Question Video: Determining the Angle between a Current Carrying Coil and a Magnetic Field That Results in No Torque | Nagwa Question Video: Determining the Angle between a Current Carrying Coil and a Magnetic Field That Results in No Torque | Nagwa

Question Video: Determining the Angle between a Current Carrying Coil and a Magnetic Field That Results in No Torque Physics • Third Year of Secondary School

For a current-carrying coil in a uniform magnetic field, what is the angle between the coil’s plane and the direction of the magnetic field that results in no torque acting on the coil?

02:14

Video Transcript

For a current-carrying coil in a uniform magnetic field, what is the angle between the coil’s plane and the direction of the magnetic field that results in no torque acting on the coil?

To answer this question, it’s important to distinguish between applied force that could act to produce rotation of the coil and forces that act on wires of the coil due to current in the wires and the presence of the uniform magnetic field, which is what this question concerns. It’ll be helpful to draw a diagram to help illustrate this.

We should recall that for a current-carrying rectangular loop of wire in a magnetic field, the torque 𝜏 is equal to 𝐵𝐼𝐴𝑁 sin 𝜃, where 𝐵 is the magnitude of the magnetic field, 𝐼 is the current in the coil, 𝐴 is the surface area of the coil, 𝑁 is the number of turns in the coil, and 𝜃 is the angle between the normal to the surface area of the coil and the direction of the magnetic field.

Now, it’s very important to understand that the direction of the plane of the coil is not the direction of the normal to the surface area of the coil. The plane of the coil is perpendicular to the normal to the surface area of the coil. We see then that the angle 𝜃 is not the angle that the question is concerned with. Rather, the question concerns the angle between the plane of the coil and the magnetic field, and this is the angle 𝜑.

The question requires that no torque acts on the coil, so the torque, 𝜏, must be equal to zero. That is, 𝐵𝐼𝐴𝑁 sin 𝜃 equals zero. That equality is zero if and only if the sin of 𝜃 equals zero, because all the other quantities in the equation are nonzero. Then, we can deduce that 𝜃 equals zero degrees or 180 degrees.

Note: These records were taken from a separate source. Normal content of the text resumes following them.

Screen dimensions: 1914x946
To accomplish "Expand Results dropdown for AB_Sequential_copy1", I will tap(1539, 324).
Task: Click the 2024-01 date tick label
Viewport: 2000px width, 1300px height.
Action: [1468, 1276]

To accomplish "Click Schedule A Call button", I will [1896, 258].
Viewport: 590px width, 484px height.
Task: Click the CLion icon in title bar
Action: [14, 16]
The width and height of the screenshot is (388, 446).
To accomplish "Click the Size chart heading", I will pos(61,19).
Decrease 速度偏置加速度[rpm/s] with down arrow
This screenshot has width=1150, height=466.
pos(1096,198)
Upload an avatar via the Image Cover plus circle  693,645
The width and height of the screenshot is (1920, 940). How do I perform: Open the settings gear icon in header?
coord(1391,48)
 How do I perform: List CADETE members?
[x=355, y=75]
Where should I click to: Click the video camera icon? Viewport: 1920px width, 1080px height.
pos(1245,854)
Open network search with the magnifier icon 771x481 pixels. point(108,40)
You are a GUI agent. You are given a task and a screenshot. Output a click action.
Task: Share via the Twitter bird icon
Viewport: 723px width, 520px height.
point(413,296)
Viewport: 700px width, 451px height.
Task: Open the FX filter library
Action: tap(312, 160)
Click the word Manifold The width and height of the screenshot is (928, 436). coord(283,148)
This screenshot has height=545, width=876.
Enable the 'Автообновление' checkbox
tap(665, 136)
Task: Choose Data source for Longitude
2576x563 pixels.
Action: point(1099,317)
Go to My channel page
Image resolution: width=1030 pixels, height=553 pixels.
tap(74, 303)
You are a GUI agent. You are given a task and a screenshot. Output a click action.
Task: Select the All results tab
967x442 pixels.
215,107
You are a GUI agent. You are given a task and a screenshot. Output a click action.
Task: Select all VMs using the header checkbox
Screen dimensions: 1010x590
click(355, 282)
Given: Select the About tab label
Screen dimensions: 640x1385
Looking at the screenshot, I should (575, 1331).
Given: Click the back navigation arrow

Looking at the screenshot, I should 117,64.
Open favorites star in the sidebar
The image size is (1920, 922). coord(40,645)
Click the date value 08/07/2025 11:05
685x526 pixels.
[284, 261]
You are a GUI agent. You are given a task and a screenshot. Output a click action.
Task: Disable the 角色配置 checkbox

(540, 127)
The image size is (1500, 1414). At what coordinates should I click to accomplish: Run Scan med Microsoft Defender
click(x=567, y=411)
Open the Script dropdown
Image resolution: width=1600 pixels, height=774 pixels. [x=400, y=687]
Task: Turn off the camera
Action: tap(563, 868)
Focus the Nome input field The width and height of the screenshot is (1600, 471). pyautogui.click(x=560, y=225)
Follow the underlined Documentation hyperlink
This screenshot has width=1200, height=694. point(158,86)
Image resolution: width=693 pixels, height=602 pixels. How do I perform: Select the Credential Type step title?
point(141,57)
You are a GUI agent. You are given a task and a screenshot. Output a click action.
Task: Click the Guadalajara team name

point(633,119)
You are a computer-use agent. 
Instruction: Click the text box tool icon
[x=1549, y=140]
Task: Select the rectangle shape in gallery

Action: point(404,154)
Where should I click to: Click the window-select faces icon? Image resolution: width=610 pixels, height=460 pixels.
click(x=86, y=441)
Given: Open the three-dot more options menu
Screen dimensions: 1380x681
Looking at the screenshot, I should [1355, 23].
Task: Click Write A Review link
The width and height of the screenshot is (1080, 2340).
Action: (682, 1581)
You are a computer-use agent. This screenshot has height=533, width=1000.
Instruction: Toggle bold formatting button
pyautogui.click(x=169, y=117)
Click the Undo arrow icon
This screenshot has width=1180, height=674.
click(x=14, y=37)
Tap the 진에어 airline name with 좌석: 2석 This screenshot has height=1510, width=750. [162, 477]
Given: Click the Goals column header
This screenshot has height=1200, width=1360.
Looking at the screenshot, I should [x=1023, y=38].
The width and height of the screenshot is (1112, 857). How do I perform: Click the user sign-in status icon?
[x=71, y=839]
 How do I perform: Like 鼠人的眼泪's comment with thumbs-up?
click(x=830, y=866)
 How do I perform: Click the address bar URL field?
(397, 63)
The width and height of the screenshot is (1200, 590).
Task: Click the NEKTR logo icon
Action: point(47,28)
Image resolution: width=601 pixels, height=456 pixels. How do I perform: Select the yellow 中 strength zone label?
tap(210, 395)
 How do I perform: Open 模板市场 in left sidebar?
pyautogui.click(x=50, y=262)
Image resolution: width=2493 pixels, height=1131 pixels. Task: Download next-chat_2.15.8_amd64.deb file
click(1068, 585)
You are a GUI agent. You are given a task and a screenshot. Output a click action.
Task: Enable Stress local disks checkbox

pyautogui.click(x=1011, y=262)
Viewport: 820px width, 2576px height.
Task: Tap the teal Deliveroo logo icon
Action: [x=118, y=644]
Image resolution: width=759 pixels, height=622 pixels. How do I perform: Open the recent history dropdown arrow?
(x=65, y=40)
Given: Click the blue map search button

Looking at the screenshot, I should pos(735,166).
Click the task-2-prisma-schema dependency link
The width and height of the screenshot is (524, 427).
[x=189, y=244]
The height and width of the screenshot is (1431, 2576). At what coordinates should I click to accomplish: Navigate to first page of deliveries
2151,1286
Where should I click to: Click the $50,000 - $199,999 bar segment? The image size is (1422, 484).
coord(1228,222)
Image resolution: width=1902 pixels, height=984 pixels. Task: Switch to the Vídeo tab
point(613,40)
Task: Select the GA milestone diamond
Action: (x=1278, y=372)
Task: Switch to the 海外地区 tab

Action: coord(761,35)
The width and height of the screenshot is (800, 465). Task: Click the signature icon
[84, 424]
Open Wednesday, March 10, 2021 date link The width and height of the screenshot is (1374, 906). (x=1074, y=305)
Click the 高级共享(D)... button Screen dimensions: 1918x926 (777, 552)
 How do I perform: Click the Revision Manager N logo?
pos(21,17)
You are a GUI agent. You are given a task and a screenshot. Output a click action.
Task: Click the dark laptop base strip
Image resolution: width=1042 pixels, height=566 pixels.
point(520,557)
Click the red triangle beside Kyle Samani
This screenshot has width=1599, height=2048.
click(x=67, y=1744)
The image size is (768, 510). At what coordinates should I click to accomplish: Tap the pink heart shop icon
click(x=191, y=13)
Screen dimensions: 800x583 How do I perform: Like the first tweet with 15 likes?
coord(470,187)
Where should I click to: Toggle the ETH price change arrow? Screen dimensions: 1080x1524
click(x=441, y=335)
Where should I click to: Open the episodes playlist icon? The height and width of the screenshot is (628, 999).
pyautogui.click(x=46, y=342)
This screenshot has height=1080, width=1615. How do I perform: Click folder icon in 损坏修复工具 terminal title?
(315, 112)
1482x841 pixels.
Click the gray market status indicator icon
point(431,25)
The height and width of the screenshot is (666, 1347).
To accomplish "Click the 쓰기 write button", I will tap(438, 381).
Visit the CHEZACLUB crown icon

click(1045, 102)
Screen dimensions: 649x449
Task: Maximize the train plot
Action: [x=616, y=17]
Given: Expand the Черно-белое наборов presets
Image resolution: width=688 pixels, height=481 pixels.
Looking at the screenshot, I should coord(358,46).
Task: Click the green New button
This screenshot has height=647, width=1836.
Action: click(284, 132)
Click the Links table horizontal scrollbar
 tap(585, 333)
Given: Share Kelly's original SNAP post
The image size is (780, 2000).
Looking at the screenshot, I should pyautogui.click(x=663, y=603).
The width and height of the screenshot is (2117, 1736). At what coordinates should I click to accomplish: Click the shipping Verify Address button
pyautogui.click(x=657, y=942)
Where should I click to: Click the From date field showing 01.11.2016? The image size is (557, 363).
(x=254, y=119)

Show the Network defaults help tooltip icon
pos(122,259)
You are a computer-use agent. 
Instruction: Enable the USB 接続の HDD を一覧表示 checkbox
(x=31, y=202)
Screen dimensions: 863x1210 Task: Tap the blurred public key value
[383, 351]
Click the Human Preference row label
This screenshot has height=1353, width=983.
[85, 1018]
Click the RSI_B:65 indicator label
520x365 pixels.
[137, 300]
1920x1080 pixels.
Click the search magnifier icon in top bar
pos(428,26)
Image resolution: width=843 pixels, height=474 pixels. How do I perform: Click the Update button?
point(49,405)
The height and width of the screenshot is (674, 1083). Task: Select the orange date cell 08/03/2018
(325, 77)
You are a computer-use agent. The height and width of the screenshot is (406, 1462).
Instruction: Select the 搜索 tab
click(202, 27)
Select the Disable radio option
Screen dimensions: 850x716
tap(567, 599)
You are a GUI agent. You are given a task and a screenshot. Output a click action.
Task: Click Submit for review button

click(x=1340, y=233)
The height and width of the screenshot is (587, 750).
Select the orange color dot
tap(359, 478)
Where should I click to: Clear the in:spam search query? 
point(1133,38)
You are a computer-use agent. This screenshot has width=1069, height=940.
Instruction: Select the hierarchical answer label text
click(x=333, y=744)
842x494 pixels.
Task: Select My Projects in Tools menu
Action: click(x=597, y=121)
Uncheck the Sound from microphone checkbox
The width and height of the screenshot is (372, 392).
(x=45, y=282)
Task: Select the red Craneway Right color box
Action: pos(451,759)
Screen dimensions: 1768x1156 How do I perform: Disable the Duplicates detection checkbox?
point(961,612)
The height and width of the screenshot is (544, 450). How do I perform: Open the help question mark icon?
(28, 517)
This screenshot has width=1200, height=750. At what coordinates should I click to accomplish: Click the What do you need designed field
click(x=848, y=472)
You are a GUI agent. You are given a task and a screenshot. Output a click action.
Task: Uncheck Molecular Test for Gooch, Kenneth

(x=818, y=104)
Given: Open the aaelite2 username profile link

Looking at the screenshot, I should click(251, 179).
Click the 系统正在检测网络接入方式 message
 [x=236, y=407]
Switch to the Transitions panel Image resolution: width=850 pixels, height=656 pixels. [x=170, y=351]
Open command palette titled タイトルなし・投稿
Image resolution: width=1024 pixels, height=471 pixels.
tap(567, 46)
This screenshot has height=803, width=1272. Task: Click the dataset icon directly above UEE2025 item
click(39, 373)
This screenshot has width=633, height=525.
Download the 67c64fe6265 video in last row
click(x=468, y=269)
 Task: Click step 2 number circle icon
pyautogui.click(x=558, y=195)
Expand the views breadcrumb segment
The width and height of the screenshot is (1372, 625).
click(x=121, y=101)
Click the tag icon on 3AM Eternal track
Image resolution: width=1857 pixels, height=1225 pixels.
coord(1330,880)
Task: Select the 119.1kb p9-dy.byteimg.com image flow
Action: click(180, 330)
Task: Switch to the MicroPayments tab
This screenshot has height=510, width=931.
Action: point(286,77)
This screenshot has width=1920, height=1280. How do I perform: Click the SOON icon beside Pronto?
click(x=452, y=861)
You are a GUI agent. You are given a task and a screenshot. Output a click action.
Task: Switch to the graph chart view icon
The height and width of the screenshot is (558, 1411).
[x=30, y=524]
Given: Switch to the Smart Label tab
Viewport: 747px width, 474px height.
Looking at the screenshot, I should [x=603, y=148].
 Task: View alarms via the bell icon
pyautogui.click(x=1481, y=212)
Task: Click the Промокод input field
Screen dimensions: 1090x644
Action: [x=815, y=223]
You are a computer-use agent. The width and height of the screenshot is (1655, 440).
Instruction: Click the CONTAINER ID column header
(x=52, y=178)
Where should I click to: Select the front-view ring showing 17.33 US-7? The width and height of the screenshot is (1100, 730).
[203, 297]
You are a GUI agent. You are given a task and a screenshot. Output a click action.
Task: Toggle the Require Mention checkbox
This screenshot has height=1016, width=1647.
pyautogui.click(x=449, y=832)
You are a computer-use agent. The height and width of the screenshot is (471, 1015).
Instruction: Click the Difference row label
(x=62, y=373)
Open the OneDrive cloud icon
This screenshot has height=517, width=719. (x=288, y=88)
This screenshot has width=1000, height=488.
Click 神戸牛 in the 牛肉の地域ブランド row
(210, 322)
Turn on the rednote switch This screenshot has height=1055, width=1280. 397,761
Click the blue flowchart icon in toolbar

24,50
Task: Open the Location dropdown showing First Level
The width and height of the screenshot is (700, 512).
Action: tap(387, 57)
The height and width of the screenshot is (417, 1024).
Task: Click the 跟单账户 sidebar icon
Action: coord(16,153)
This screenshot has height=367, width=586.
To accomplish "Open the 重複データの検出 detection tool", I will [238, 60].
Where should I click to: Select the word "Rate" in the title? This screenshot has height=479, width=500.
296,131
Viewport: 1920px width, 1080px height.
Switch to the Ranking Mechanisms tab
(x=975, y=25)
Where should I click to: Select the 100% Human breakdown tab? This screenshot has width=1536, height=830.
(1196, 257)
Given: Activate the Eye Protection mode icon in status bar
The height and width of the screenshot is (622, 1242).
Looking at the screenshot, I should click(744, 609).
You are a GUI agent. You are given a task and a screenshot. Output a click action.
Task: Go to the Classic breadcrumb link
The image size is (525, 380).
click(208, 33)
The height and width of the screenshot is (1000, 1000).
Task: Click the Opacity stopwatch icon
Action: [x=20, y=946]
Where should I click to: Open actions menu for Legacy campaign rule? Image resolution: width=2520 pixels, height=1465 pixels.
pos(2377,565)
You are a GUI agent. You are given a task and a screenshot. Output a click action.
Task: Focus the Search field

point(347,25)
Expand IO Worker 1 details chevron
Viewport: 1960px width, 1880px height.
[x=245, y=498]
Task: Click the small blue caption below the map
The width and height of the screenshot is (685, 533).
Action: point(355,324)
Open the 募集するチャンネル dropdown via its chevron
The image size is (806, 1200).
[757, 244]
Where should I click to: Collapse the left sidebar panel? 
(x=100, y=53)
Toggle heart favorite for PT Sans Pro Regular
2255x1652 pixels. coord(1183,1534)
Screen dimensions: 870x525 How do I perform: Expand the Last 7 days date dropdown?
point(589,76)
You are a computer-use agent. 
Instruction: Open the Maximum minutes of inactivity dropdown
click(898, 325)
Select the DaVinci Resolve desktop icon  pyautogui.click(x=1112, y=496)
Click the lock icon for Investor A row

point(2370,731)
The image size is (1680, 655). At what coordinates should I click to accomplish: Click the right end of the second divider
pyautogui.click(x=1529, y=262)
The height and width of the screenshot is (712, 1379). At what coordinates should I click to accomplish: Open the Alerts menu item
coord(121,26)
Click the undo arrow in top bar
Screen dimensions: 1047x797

Because of this, we know that the normal to the area 𝐴 must be parallel to the direction of the magnetic field 𝐵. As we stated earlier, by definition, the normal to the area 𝐴 is perpendicular to the plane that contains the area 𝐴. Thus, we know that the angle between the plane containing 𝐴 and the normal to the surface is 90 degrees. And therefore, the angle 𝜑 between the plane containing the area 𝐴 and the magnetic field is perpendicular when the torque is equal to zero, that is, when 𝜑 equals 90 degrees. Therefore, the correct answer is 90 degrees.